Per ogni singola sorgente di emissione che, anche temporaneamente, superi i limiti di pressione acustica immessi nell’ambiente in difformità di quanto previsto dalla normativa vigente in materia, prevista una sanzione amministrativa compresa tra la somma minima di euro 516,45 e la somma massima di euro 1.032,91 .
Sono fatte salve, per ulteriori casi non previsti, le sanzioni di cui alla vigente normativa nazionale e regionale.
Le sanzioni saranno irrogate dalla autorità comunale.
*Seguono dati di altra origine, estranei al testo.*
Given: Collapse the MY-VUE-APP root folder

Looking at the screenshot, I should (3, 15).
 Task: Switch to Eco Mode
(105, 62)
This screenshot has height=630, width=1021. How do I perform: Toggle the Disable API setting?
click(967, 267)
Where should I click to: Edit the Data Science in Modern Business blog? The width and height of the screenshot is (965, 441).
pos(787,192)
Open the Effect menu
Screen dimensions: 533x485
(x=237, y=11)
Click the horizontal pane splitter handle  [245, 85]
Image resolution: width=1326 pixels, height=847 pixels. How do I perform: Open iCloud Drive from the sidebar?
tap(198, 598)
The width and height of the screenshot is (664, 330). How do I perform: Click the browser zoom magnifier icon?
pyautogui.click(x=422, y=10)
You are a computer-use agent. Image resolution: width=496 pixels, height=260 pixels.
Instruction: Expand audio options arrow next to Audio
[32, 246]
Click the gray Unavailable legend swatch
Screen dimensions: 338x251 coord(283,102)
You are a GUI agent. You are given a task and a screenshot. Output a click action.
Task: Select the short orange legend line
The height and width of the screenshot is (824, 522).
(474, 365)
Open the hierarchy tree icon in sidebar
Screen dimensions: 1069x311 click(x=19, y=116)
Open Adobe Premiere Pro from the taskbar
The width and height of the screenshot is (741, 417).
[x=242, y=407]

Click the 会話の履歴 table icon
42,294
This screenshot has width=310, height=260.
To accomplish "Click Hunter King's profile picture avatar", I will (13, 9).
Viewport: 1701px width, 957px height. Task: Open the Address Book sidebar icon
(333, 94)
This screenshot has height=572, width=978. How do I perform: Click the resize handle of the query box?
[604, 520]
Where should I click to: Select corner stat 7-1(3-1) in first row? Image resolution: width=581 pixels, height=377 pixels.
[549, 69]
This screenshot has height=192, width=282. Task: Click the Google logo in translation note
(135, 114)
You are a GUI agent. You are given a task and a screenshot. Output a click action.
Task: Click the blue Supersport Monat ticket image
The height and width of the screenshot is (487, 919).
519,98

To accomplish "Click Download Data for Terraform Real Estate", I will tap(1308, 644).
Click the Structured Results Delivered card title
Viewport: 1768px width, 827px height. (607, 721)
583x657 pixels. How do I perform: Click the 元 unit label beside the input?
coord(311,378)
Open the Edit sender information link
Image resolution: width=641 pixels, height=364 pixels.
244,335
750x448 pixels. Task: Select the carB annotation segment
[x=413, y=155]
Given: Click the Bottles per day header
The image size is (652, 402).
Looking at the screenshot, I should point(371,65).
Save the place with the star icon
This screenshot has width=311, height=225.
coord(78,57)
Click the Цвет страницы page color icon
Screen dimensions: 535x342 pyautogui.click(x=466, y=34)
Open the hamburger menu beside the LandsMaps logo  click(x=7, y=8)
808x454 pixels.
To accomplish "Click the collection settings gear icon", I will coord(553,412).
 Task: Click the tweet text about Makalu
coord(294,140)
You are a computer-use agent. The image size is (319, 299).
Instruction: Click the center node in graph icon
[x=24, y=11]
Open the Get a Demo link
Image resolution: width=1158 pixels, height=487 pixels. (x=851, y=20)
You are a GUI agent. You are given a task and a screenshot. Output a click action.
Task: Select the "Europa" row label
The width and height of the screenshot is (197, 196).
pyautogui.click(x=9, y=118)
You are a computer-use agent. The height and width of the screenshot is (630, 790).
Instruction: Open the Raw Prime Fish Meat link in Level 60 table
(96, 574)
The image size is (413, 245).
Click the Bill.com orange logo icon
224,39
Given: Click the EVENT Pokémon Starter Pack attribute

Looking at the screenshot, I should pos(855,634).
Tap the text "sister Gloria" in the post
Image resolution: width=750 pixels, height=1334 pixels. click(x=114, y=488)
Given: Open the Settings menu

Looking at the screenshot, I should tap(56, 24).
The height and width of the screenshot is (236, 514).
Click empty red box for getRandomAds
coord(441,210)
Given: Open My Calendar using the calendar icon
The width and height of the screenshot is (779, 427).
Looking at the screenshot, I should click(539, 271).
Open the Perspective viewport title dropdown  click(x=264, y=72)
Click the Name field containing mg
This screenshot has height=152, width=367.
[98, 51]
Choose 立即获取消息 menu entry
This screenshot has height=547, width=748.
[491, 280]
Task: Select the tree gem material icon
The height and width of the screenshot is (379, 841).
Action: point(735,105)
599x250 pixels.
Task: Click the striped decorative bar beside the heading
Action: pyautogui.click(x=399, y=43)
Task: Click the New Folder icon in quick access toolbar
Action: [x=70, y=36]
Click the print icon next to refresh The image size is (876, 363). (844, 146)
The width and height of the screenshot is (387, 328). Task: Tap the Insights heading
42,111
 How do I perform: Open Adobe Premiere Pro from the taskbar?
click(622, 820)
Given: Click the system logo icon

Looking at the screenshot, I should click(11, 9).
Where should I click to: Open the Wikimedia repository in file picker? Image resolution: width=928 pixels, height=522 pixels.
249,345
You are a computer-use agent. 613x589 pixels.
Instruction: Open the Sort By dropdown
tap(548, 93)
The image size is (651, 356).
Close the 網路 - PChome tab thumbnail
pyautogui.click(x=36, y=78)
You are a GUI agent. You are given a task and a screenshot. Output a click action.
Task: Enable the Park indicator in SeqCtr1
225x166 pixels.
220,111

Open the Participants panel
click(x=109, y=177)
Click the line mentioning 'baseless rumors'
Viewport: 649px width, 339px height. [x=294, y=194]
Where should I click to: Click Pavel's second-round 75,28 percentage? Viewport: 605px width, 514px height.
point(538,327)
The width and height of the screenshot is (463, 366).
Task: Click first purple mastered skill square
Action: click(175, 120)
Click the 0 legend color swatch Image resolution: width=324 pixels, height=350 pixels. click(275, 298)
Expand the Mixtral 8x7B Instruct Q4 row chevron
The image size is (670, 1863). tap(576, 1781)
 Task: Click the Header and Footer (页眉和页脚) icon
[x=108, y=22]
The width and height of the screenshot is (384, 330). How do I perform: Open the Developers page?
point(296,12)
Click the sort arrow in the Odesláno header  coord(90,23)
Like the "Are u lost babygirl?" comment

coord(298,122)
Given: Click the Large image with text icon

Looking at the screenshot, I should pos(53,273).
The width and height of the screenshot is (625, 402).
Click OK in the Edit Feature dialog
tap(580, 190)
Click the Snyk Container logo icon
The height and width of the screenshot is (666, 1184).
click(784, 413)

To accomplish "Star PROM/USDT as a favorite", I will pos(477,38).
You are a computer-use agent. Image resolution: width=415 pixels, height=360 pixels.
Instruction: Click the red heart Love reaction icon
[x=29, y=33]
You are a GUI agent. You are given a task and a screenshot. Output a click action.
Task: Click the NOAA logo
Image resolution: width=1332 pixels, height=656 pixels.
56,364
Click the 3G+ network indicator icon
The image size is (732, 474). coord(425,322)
Avverso l’accertamento delle sanzioni è ammesso il ricorso amministrativo nei tempi e modi di rito.
Articolo 21
Educazione sanitaria
L'Amministrazione comunale collabora, di concerto con la ASL e ARPAT competenti, all’organizzazione e gestione di campagne di educazione sanitaria per l'uso del telefono cellulare ai fini di prevenzione in ordine alla tutela della persona e della collettività dall'esposizione alle onde elettromagnetiche, con priorità nelle scuole.
Articolo 22
Norme transitorie
I titolari di impianti esistenti ed operanti sul territorio comunale, alla data della pubblicazione del presente Regolamento, devono adeguare gli impianti secondo quanto previsto dal presente regolamento, in modo graduale e comunque entro il termine di 24 mesi, come previsto dall'articolo 9 comma 1 della legge quadro (L. n. 36 del 16-02-2001).
Le installazioni esistenti alla data di approvazione del presente Regolamento e autorizzate dall’Amministrazione Comunale, poste in vicinanza dei siti sensibili, di cui all’articolo 12 del presente Regolamento, devono essere dotate, entro 180 giorni dalla pubblicazione dello stesso di centraline di monitoraggio continuativo. I gestori dovranno fornire al comune di Montepulciano, con cadenza mensile, copia dei dati registrati. Nel caso non vengano rispettati i termini soprindicati verranno applicate le sanzioni minime di cui all’ 20.
Articolo 23
Norme finali
La presente disciplina prevale su eventuali normative comunali preesistenti ed entra in vigore dopo dieci giorni dalla data della sua pubblicazione all’Albo Pretorio.
Il presente regolamento potrà essere oggetto di modifiche ed integrazioni, anche a seguito degli ulteriori adempimenti previsti dalla D.C.R. 12/2002.